How many such companies have been set up by the entire faculty of all the 220 universities across Pakistan together? The record so far is pathetic due to structural rigidities and perverse incentive structure. Faculty members should be allowed to retain financial returns on their intellectual capital, inventions and patents. Due to paucity of financial resources, research laboratories at the universities and the expensive equipment they possess should be pooled and shared by other outside researchers.
Promotion criteria should move away from sole reliance on impact factor journal publications to a combination of publications, patents and inventions and contribution towards solving problems facing the economy. For example, a research scientist who is able to develop a pest-resistant high yielding variety that increases the average national yield of cotton on a sustained basis by a significant multiple should be rewarded generously in form of awards and honours, promotion, perks and privileges compared to her colleague who may have produced an impressive number of impact factor publications.
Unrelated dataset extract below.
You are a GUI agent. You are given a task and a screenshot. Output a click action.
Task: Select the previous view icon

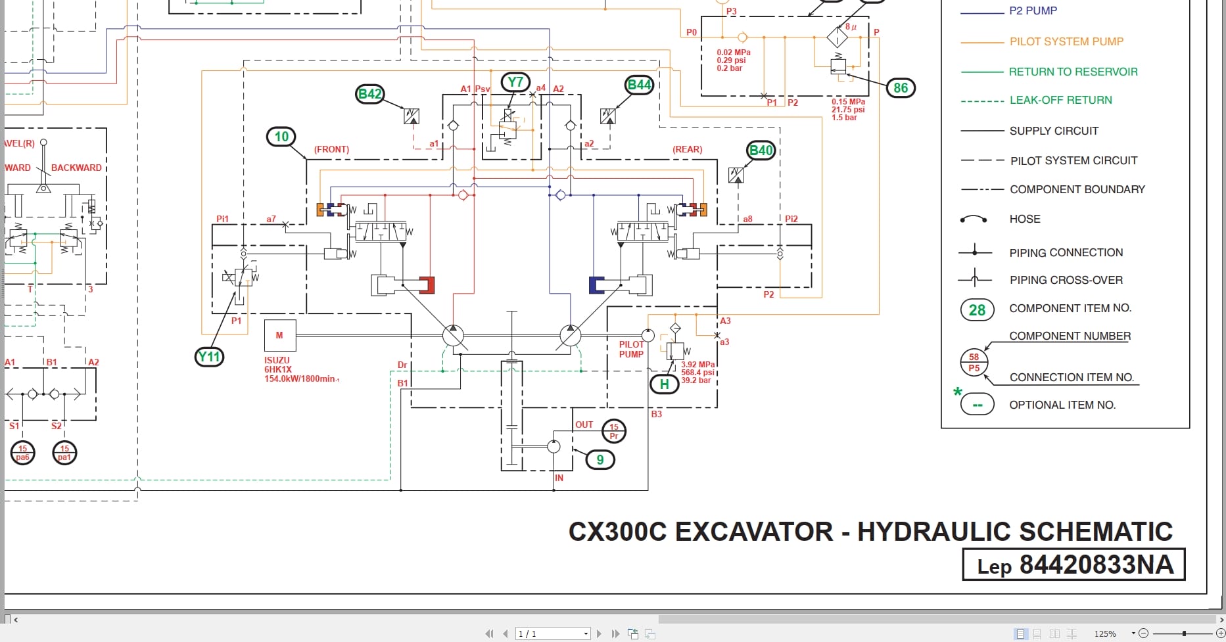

The present resistance to inducting highly qualified expatriate scholars because of the insecurity of the incumbents in our universities and research institutes will also eventually evaporate as these newcomers would be seen as useful allies and partners, bringing in new insights and knowledge to the ongoing research and collaborating with the local faculty members in applying them to the real world problems. Collaborative rather than individual interests would also bring about unpredictable spillovers and unexpected technological benefits to the country.
Defence production, strategic planning divisions and the Pakistan Atomic Energy Commission have done a commendable job in research and development in their related fields. It is now time that the dual use of these technologies for civilian purposes were institutionalized through close collaboration between defence research establishments, government scientific research institutions, the private sector and academia.
To recapitulate, Pakistan has to pull itself out of its low ranking on Global Innovation and Readiness indices by a multipronged disruptive strategy that dismantles the present mode of education.
The main ingredients should be to, one, expose the students right from the beginning at the school level to STEAM subjects, making them fun and exciting and recruiting and training teachers on a large scale for that purpose. Second, to invest in R&D in the public and private sectors, defence and academia and develop close collaboration between them. Third, to encourage expatriate scholars and researchers to enter into joint projects with the local researchers. Fourth, to revamp the incentive structure of university faculty so that they can set up their own startups and reap the dividends on their intellectual capital. Fifth, to send as many Pakistanis as possible on overseas scholarships if they are able to secure admission in the STEAM fields at the top universities, And, finally, to invest heavily in labs, ICT infrastructure and connectivity in the schools, colleges and the universities.
The writer is the author of 'Governing the ungovernable'.